My favorite gift; the gift of family “about me” and the laughter.
It is also true that how happy you are, can be how sad you become when it draws to an end. I realized tonight that I raised some stubborn kids who refuse to “say goodbye” now or in the future. As a parent I learned you cannot prepare them for your “next journey” you can only wish you could. My three children are busy, successful and full of love but when it comes to “mom and dad” they just want to remain our kids. I cannot tell you how long its been since only the 5 of us sat in this house and shared. We are usually joined by grandchildren, friends, or we are one short.
As exhilarating as it was this weekend, it touched a major nerve for the girls who had to remind me that, each visit has it’s “threat level”. That this might be the last time we’re together, or the next time, etc. I can only add this to their fear that I don’t “get it” about our time together ending. I do “get it” and I am sorry I have to “put you through this.” But eventually, I must leave and go on to “what’s next.” Yes I will miss you, yes I would love to be with you always and see all that lies ahead for you.
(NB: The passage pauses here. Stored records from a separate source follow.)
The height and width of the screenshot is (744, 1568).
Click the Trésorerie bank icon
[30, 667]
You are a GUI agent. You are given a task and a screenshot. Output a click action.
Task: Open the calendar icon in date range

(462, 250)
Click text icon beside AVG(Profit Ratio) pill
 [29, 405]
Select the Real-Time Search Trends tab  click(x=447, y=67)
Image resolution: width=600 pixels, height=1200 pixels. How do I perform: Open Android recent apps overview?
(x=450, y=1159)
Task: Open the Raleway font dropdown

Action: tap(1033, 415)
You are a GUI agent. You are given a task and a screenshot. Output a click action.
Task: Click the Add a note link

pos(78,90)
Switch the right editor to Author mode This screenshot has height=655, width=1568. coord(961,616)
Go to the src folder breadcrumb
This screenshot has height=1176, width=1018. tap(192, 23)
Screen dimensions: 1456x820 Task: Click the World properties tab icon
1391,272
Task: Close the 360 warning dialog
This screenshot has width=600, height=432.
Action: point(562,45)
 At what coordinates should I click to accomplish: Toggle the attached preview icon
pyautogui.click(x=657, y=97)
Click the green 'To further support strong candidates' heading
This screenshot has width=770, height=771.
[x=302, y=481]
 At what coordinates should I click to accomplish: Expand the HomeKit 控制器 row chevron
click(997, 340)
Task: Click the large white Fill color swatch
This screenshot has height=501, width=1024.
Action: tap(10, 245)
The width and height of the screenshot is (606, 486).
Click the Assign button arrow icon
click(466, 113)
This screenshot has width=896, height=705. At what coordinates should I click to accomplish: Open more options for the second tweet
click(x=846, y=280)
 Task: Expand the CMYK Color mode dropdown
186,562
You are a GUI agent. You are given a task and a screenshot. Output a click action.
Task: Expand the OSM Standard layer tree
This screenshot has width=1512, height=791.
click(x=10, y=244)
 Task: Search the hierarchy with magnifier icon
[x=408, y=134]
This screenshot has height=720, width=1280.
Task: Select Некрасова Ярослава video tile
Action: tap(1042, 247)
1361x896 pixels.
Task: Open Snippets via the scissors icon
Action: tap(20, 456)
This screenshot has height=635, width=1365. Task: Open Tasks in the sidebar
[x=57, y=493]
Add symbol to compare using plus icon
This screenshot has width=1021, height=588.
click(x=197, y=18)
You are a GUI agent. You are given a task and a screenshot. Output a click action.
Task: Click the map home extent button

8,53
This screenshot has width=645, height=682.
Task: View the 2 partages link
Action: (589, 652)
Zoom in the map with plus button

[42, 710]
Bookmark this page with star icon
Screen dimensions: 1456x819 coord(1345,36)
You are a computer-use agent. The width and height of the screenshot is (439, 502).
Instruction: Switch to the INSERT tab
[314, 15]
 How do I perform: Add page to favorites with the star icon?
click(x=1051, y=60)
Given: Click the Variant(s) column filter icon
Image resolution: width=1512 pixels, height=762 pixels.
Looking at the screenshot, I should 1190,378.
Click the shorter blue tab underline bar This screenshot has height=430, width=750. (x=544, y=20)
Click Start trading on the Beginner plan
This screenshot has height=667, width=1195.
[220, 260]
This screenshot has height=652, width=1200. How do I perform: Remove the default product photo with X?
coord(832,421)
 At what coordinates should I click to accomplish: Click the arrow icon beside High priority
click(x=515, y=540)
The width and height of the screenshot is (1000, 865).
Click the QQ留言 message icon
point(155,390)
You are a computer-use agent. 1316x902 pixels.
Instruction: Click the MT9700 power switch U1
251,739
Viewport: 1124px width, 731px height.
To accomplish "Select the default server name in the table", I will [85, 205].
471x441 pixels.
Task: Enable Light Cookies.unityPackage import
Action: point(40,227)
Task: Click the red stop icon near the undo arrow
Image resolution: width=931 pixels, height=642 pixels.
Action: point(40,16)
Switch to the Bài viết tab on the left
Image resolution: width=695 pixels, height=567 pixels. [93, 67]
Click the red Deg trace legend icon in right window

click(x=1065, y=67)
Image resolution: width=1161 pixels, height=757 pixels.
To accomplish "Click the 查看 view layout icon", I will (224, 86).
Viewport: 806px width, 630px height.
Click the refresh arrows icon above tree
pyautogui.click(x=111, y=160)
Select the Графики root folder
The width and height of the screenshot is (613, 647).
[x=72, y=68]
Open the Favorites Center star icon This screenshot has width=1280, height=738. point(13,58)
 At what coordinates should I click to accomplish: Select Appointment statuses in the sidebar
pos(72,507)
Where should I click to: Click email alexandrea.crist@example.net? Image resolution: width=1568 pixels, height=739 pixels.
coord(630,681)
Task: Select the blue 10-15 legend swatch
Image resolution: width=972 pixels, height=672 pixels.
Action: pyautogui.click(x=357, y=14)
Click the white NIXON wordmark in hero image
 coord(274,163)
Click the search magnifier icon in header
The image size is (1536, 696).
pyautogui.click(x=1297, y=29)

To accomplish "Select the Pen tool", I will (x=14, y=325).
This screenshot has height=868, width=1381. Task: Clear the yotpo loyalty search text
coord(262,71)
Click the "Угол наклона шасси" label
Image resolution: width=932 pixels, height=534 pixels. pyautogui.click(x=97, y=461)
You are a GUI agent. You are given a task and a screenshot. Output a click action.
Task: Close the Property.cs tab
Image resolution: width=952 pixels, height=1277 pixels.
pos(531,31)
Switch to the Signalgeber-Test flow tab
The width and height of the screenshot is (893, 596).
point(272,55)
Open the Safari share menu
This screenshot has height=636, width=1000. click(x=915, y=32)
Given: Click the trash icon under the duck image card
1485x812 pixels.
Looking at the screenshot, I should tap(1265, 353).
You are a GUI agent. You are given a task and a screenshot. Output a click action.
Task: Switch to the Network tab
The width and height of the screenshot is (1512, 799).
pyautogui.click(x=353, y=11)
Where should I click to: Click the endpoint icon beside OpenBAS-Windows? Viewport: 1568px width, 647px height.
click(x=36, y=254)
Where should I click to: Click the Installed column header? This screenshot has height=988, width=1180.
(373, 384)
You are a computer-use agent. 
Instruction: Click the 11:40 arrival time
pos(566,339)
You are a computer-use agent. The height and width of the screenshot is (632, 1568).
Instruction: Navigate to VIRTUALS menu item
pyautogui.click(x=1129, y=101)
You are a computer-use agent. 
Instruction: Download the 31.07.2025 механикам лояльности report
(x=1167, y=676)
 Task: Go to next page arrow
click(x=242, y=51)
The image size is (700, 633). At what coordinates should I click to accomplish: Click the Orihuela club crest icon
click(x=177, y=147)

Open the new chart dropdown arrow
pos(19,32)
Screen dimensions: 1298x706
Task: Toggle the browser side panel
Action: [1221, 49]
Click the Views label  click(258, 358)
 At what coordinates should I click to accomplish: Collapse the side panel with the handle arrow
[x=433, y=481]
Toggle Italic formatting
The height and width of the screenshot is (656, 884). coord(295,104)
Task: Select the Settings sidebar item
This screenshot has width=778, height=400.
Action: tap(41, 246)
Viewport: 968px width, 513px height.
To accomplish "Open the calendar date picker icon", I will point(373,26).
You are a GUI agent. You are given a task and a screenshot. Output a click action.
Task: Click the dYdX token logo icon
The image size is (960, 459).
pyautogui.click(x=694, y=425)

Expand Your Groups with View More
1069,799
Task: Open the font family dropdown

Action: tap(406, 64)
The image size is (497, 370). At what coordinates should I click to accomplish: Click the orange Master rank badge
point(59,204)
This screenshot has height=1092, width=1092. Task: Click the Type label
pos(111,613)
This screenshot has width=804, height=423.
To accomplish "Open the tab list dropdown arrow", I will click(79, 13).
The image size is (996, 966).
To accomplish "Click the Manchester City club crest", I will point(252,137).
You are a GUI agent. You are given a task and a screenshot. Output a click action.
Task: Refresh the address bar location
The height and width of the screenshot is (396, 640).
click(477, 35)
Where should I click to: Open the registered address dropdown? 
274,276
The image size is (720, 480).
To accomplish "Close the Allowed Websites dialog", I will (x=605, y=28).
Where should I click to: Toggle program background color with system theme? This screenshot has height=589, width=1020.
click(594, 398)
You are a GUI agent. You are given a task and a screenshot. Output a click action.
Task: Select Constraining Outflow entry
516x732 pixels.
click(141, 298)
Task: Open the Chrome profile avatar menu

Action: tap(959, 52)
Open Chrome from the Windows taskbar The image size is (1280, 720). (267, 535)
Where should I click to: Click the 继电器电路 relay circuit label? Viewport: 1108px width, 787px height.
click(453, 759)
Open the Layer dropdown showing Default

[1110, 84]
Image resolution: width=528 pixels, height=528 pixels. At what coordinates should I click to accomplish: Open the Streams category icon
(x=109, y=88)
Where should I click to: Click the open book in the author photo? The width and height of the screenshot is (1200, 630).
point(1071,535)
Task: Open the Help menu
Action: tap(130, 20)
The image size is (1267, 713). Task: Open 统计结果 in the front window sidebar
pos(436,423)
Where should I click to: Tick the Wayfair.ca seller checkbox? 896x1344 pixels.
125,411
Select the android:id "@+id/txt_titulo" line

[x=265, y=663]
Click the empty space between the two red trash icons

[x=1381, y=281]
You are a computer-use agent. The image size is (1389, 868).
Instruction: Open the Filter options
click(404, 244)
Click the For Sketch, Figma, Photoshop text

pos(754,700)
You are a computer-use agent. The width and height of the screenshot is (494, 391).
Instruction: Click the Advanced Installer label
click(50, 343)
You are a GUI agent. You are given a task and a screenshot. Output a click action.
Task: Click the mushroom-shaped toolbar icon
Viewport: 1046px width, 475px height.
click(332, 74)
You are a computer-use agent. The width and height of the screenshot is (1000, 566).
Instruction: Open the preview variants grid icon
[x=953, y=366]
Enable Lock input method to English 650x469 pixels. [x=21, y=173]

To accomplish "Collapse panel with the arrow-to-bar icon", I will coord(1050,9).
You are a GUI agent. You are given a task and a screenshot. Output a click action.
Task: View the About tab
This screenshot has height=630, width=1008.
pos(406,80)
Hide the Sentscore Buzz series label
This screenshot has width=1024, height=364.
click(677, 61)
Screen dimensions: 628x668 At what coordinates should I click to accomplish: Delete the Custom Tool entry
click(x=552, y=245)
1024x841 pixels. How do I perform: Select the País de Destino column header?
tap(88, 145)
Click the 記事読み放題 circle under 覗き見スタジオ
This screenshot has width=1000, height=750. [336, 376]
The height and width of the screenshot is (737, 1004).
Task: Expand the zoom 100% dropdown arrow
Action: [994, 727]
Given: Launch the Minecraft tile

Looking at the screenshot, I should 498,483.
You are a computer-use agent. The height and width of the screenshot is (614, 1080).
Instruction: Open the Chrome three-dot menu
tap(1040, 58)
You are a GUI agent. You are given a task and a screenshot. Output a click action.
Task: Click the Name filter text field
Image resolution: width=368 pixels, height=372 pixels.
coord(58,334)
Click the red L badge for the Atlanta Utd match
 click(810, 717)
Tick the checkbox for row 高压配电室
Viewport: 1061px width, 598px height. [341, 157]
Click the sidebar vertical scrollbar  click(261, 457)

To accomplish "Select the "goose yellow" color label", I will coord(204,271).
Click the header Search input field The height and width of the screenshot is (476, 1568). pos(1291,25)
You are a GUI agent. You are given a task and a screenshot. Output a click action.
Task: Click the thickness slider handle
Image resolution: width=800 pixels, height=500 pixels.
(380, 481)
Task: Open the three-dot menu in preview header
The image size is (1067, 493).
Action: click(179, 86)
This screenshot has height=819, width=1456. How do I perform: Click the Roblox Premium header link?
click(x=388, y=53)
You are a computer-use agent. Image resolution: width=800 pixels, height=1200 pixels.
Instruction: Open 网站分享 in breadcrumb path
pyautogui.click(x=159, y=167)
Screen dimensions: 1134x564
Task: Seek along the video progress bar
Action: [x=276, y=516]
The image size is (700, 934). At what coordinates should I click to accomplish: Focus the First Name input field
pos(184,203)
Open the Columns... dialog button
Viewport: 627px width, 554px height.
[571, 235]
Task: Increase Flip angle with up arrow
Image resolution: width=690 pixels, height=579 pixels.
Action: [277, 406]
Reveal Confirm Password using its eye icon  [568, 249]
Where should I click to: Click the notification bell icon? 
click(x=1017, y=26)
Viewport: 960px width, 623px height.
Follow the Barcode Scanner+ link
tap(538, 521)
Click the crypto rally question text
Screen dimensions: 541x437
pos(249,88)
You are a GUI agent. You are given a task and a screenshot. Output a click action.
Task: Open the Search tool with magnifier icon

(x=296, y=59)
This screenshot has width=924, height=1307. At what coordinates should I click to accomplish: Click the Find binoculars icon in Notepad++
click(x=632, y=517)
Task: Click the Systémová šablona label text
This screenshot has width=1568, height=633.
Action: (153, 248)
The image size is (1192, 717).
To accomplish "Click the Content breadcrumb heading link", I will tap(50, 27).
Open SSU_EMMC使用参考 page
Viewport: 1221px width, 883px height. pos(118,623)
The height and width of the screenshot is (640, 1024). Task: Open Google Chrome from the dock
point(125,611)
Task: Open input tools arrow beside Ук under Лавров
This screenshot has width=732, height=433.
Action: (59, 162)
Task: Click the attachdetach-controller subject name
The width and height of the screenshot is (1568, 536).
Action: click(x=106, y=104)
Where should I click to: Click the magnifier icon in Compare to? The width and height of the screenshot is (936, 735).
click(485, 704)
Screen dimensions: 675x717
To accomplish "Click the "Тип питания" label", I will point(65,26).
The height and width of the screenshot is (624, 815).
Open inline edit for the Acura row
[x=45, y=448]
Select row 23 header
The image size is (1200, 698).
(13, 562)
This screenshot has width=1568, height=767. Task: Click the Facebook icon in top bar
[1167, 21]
Strange woman that I am, I take it on faith that it is going to be “okay” and that you will know in your heart that leaving you is the hardest thing I will ever do…………..however, remember, being able to do it “my way” will be the most important experience of control I have ever been allowed to have in this long and “dysfunctional” life. It is my way of leaving with dignity, peace, love and honor. Just this once, have faith that I do know how you feel, but I also know, that the memories made when I go, should be shared between the three of you and should help you stay strong.
As that trio of mischief makers I have raised, I have been so very proud of you always. I cannot stay, I cannot take you with me, but I can love you “to the moon and back” and I can always know that “once, I was loved by you.” Mom.